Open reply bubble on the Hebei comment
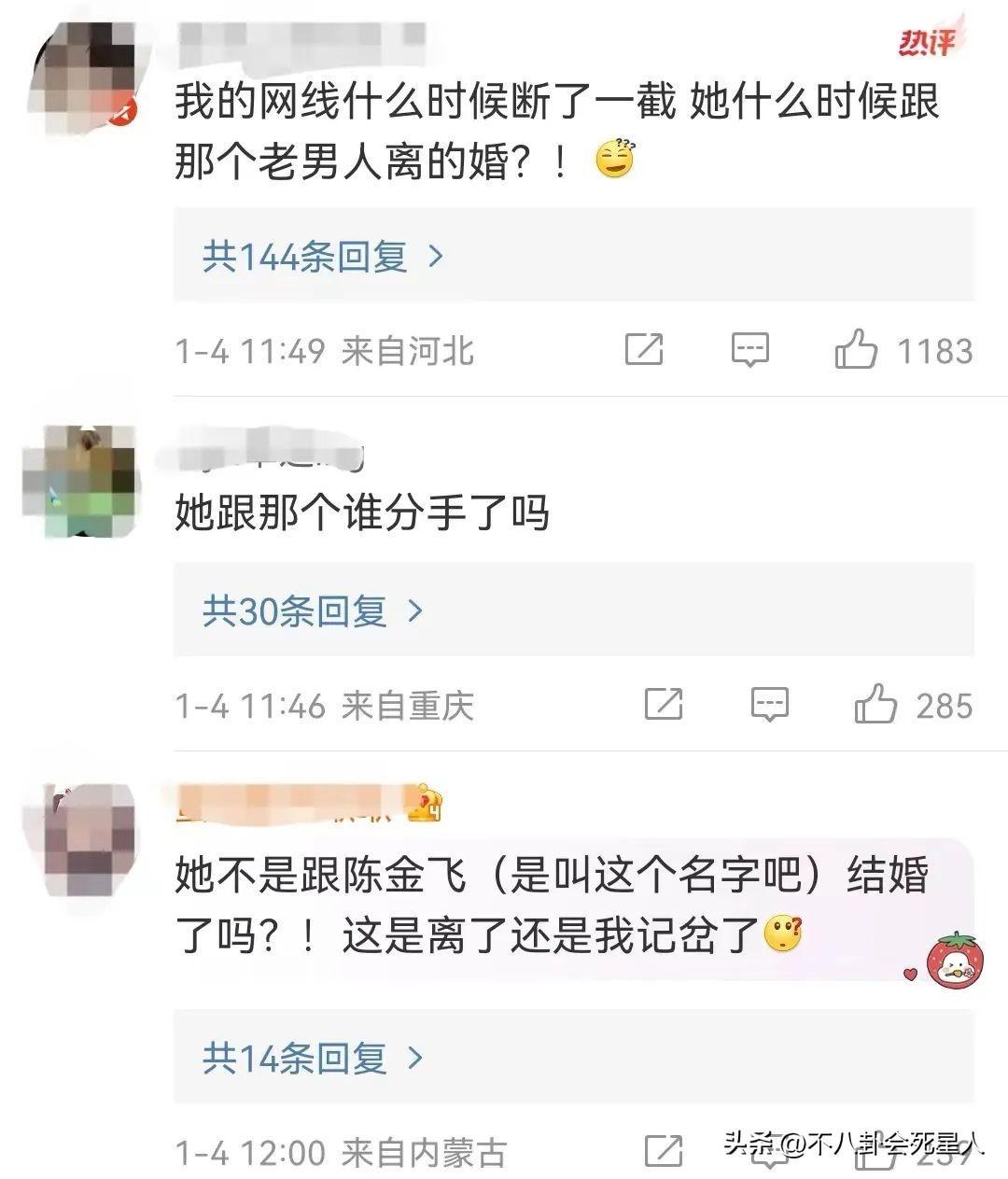The image size is (1008, 1179). (749, 350)
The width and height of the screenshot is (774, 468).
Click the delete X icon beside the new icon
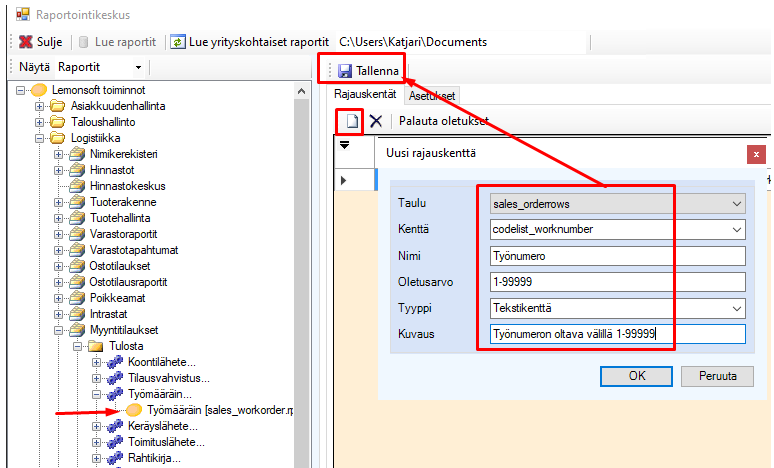pyautogui.click(x=376, y=120)
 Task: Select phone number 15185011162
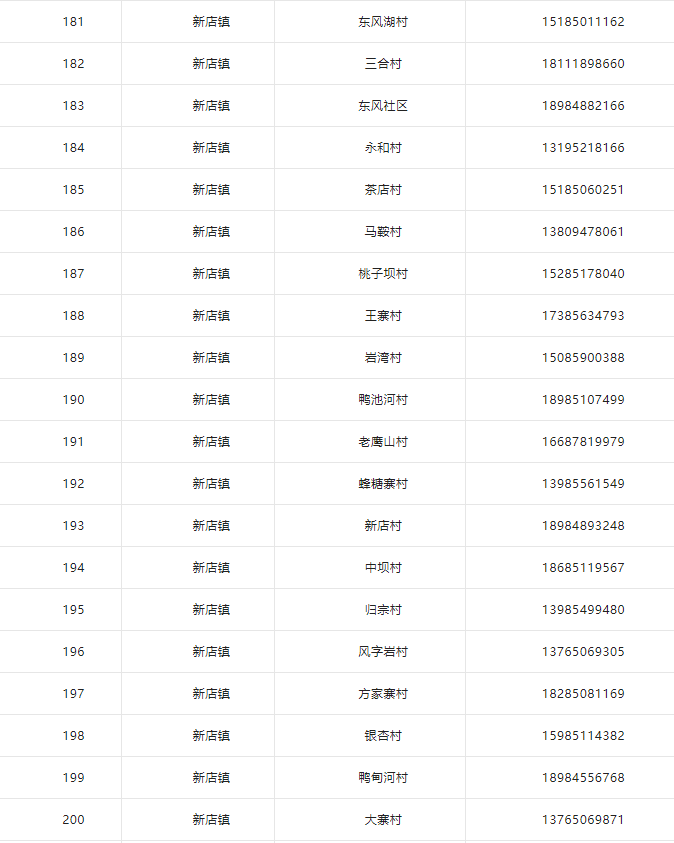(x=583, y=22)
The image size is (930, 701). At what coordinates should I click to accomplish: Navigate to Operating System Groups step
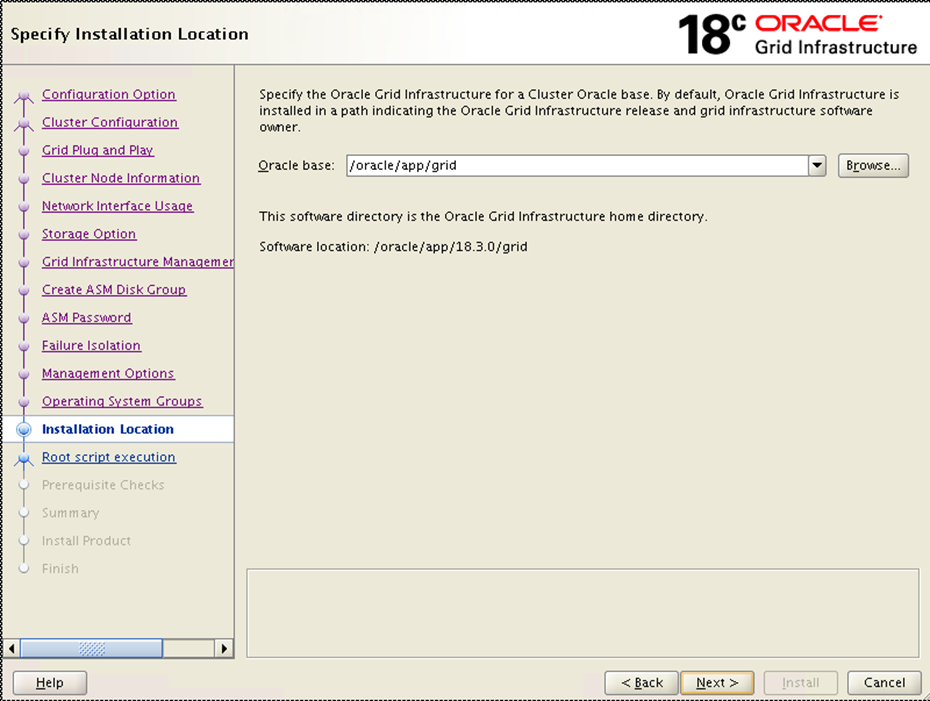point(121,402)
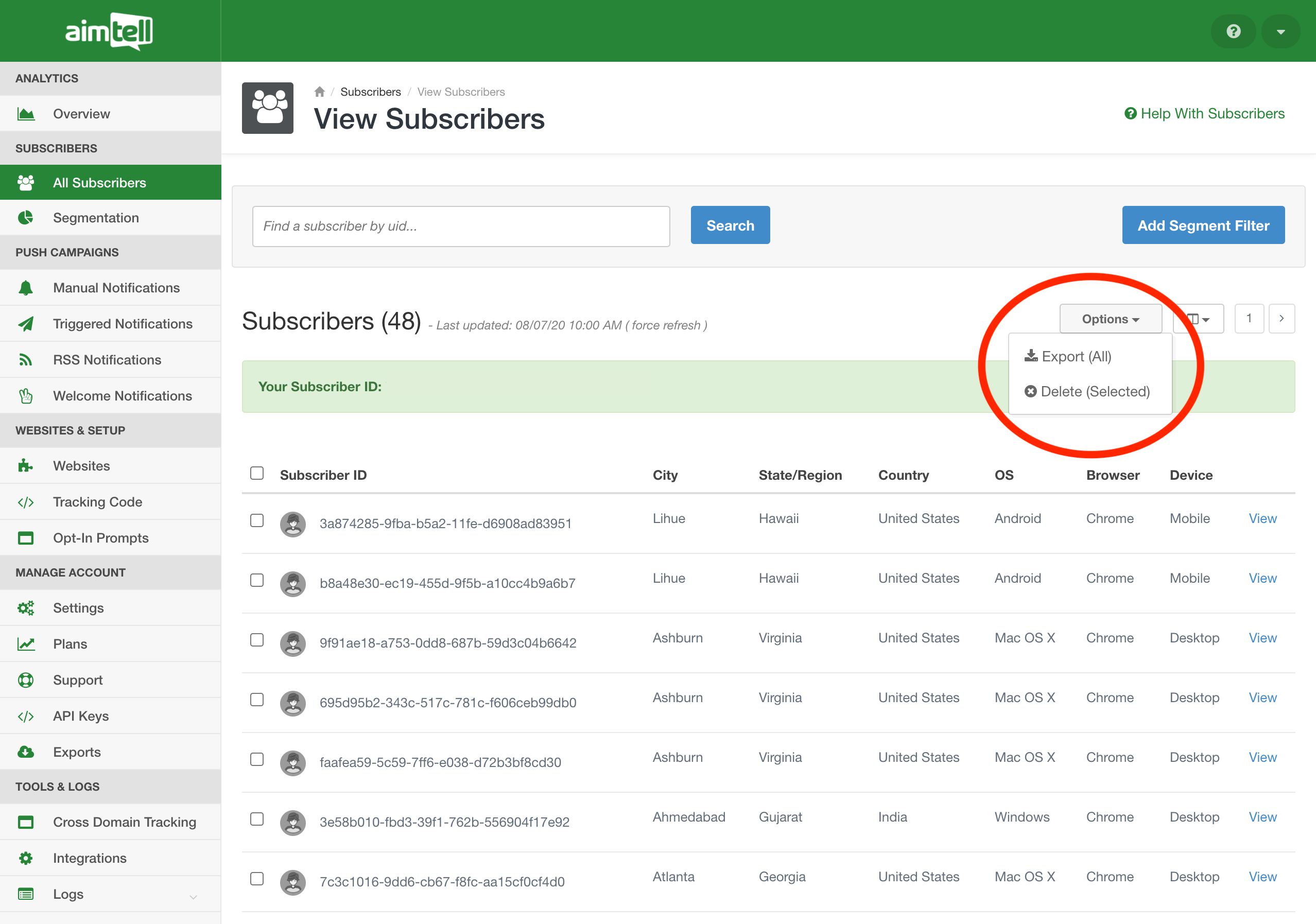The height and width of the screenshot is (924, 1316).
Task: Click the help question mark icon
Action: click(x=1233, y=31)
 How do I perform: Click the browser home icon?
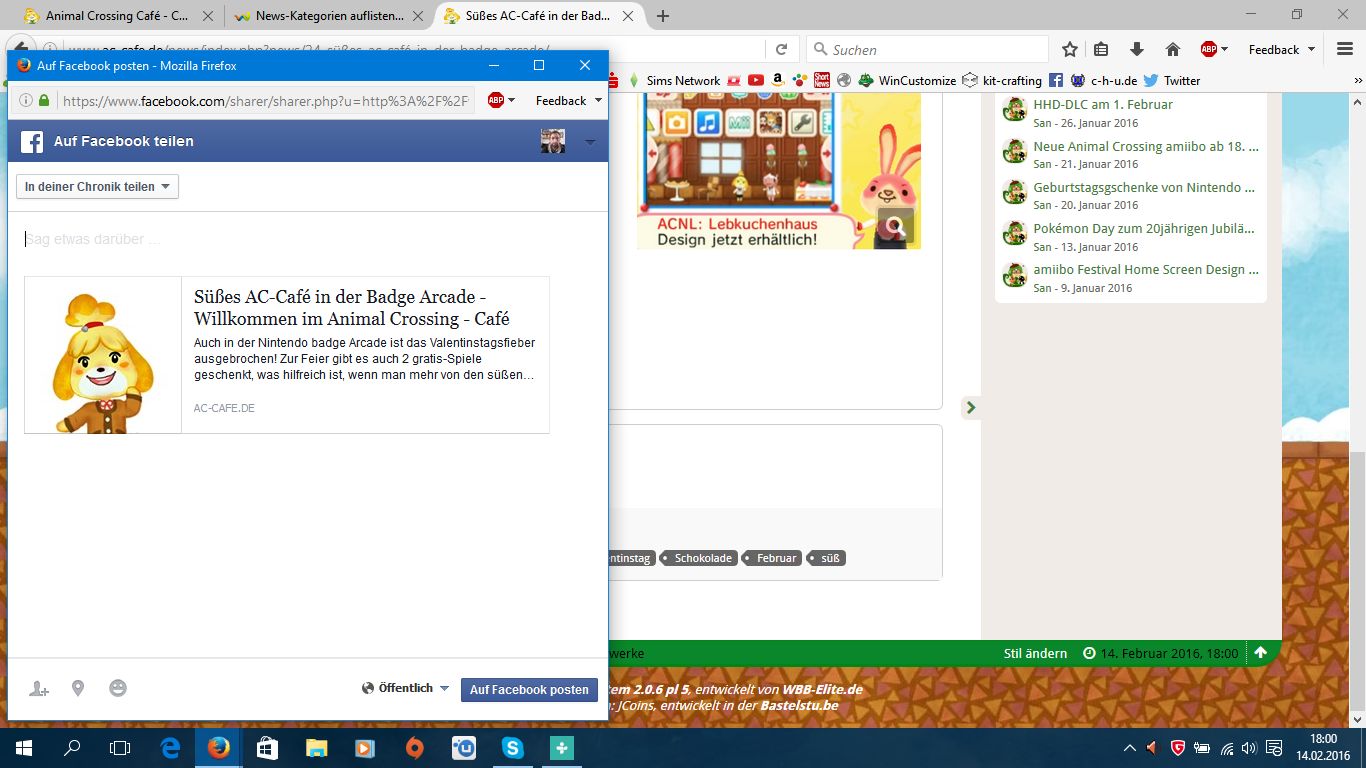point(1173,49)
^^^^^^^^^^^^^^^^
- **WRITTEN EXERCISE**: Render the lines of the data above as a numbered list, leaving out blank lines and the pictures.

- **SOLVED EXERCISE**:
1. Open reply bubble on the Hebei comment
2. The image size is (1008, 1179). (749, 350)
3. The width and height of the screenshot is (774, 468).
4. Click the delete X icon beside the new icon
5. pyautogui.click(x=376, y=120)
6.  Task: Select phone number 15185011162
7. (x=583, y=22)
8. The image size is (930, 701). At what coordinates should I click to accomplish: Navigate to Operating System Groups step
9. point(121,402)
10. The height and width of the screenshot is (924, 1316).
11. Task: Click the help question mark icon
12. Action: click(x=1233, y=31)
13.  How do I perform: Click the browser home icon?
14. point(1173,49)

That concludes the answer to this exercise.